▶ _Problem_:
Reproduce word for word the part of the blog post about going home that starts at "I guess I didn't" and ends at "as I could.".

My name is Tyler McCall and I am a college student in North Carolina. I love people, learning about other cultures, Jesus, traveling, hanging out in coffee shops, pretending I can keep a Blog, painting, drawing, reading, and trying to change the world around me. I hope you enjoy my Blog!

Home

You know...whenever I go home to visit during the year it always take me so much motivation to get packed and ready to go and then so much motivation once I'm there to get packed and come back to GWU. At times I find myself frustrated with my family or just sick of being around my friends at home and really like being able to come back to GWU, a place that I truly love. At the same time I can always escape to the mountains if I need to get away from school.

I guess I didn't go home to terribly much my first year of college; I went home for breaks and some weekends and even for a Sunday afternoon once. I spent a good bit of time at home when my great aunt died first semester, but tried to stay at GWU as much as I could.

▶ _Data_:
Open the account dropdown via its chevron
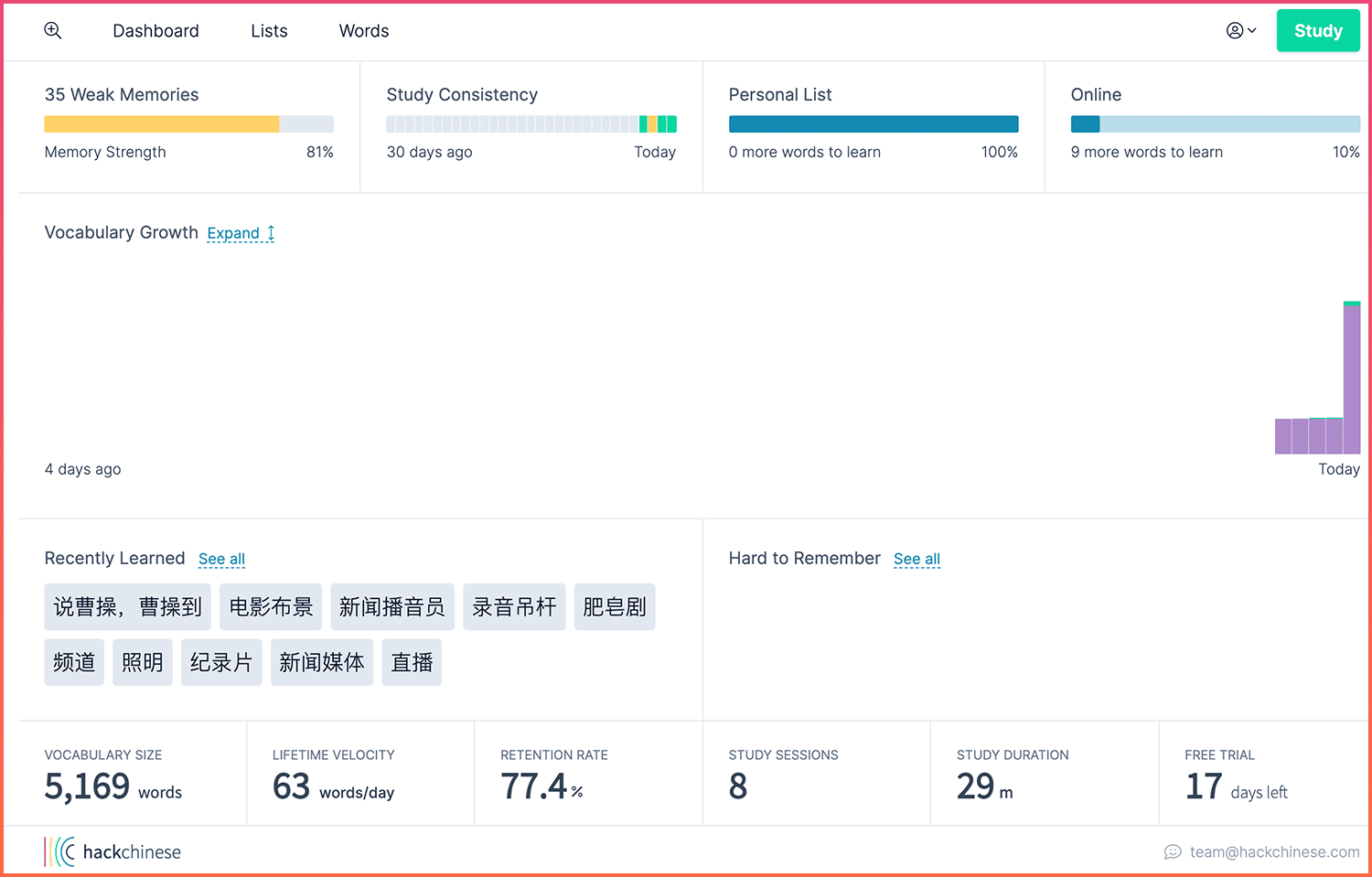Image resolution: width=1372 pixels, height=877 pixels. point(1251,30)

▶ _Response_:
I guess I didn't go home to terribly much my first year of college; I went home for breaks and some weekends and even for a Sunday afternoon once. I spent a good bit of time at home when my great aunt died first semester, but tried to stay at GWU as much as I could.